VERIFICA LA COMPRENSIONE
• a. Rispondi a queste domande sul testo in esame:
(i) In quale città morì Marcello Mastroianni?
(ii) Dove era seduto Mastroianni nel piccolo ricordo personale riportato?
(iii) In quale mese finì la sua vita?
• b. Trascrivi dal testo in esame il passo che va da "Di Mastroianni vorrei" fino a "i grandi possiedono." compreso.

TESTO IN ESAME
Venti anni fa moriva a Parigi dopo una breve, ma inesorabile malattia, Marcello Mastroianni. Su di lui sono stati scritti centinaia di libri, di lui rimangono decine e decine di film con le sue interpretazioni forse le più belle del cinema italiano del dopoguerra, di lui si ricordano le tante storie d’amore con donne bellissime e affascinanti, di lui si ricorda che fu l’alter ego di Fellini e il compagno cinematografico di Sofia Loren.
Di lui si ricordano il sorriso, la bonomia pigra e accattivante, l’intelligenza lucida e ironica, quegli occhi che trasudavano dolcezza, tenerezza e calore. Di lui ho un piccolo ricordo personale quando, dolcemente seduto su una poltrona da regista in una spiaggia vicino Roma, mi parlava benissimo del suo mestiere e della felicità che aveva di potere essere pagato “e bene” per un lavoro che amava e che al fondo era prima di tutto un gioco ed un divertimento.
Di Mastroianni vorrei ricordare infine la cosa più importante: in un Paese che ha avuto molte maschere anche brave che sono state scambiate per attori, non eccellenti, in un paese che ha avuto molti attori vissuti come famosi, ma non bravi come la fama avrebbe imposto, e molte comparse “venduti” come attori, Mastroianni è stato l’unico grandissimo attore italiano, dalle mille facce, dalle mille capacità recitative, capace di essere allegro, drammatico, triste, pensieroso, seduttivo, affascinante, riflessivo e, allo stesso tempo, sempre con quel retrogusto di melanconia che solo i grandi possiedono.
Sono passati vent’anni da quel grigio giorno di aprile in cui a Parigi finì la sua vita, rimane il ricordo sempre vivo del più grande attore italiano del dopoguerra.

MATERIALE PRESENTATO
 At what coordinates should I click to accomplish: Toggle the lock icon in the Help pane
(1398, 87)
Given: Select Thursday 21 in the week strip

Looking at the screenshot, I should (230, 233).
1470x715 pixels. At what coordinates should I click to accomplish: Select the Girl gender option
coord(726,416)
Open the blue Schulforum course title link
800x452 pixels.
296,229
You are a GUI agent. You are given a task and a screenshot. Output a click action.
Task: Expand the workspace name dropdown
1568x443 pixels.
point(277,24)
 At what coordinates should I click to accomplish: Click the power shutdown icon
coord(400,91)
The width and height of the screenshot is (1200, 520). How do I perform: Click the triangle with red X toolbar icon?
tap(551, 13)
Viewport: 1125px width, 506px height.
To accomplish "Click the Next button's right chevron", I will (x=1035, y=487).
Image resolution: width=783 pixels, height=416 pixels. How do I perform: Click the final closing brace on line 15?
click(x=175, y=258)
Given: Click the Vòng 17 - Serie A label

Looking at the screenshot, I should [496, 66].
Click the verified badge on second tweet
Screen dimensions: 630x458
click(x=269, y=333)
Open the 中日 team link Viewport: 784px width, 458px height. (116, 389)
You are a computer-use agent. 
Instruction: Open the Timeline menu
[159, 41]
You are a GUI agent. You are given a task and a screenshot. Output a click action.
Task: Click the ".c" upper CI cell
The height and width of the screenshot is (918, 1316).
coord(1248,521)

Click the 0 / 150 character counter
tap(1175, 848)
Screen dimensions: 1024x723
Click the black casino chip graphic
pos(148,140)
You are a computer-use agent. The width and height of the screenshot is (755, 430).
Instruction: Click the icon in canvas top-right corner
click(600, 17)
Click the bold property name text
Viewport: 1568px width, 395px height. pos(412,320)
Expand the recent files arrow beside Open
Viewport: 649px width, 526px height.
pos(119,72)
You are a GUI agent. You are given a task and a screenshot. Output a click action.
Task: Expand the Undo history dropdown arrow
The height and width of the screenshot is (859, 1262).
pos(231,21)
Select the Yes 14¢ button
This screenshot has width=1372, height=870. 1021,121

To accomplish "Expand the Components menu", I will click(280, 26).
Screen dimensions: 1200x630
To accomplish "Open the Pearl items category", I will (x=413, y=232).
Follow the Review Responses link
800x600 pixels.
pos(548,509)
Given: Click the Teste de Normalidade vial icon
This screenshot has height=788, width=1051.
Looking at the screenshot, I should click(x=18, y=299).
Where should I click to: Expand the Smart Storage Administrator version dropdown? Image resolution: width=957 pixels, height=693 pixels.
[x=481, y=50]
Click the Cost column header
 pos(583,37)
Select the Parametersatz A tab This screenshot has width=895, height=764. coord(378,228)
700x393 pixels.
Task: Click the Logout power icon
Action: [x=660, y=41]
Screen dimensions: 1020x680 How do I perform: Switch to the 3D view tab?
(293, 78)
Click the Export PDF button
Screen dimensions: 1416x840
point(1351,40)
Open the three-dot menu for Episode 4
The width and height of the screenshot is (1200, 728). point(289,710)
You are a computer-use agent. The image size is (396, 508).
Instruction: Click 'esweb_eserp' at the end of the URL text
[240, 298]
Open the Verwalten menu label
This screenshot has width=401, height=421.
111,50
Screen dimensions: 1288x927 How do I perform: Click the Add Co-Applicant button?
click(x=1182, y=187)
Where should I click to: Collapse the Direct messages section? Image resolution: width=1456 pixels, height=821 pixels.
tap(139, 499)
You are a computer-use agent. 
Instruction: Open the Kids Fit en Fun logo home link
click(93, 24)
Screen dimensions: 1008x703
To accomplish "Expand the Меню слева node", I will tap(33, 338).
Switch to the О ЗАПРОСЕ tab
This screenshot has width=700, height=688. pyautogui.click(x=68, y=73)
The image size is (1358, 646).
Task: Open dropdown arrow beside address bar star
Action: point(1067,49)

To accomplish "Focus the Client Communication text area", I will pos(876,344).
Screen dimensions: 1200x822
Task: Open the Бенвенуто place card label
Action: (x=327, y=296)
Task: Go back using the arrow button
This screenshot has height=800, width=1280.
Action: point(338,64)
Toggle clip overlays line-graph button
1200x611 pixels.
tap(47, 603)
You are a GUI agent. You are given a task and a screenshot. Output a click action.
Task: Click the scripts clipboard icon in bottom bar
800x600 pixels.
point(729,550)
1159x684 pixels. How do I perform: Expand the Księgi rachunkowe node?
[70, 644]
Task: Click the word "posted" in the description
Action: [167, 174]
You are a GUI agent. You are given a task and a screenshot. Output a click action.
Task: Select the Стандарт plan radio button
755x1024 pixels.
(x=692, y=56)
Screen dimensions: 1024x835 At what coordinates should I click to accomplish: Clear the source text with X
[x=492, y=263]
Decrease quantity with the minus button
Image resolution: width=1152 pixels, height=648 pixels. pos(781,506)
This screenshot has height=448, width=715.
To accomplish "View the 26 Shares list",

SOLUZIONI
• a.
(i) A Parigi.
(ii) Su una poltrona da regista in una spiaggia vicino Roma.
(iii) In aprile.

• b.
Di Mastroianni vorrei ricordare infine la cosa più importante: in un Paese che ha avuto molte maschere anche brave che sono state scambiate per attori, non eccellenti, in un paese che ha avuto molti attori vissuti come famosi, ma non bravi come la fama avrebbe imposto, e molte comparse “venduti” come attori, Mastroianni è stato l’unico grandissimo attore italiano, dalle mille facce, dalle mille capacità recitative, capace di essere allegro, drammatico, triste, pensieroso, seduttivo, affascinante, riflessivo e, allo stesso tempo, sempre con quel retrogusto di melanconia che solo i grandi possiedono.